> THE TASK
Edit the material from the line containing "Given: Click the" through the line containing "Looking at the" by changing "command text" to "folder path" and keeping everything else as it is, without the pictures.

> INFORMATION PROVIDED

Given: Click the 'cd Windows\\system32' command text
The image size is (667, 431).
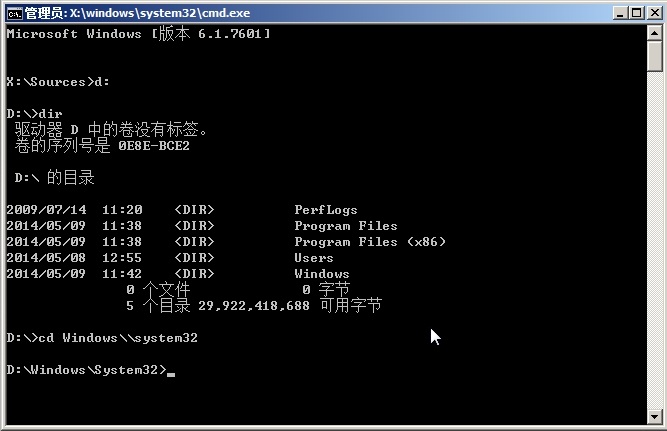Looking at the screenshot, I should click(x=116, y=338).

* * *

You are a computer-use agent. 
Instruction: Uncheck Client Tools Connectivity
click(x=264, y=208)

> RESPONSE TO THE TASK
Given: Click the 'cd Windows\\system32' folder path
The image size is (667, 431).
Looking at the screenshot, I should click(x=116, y=338).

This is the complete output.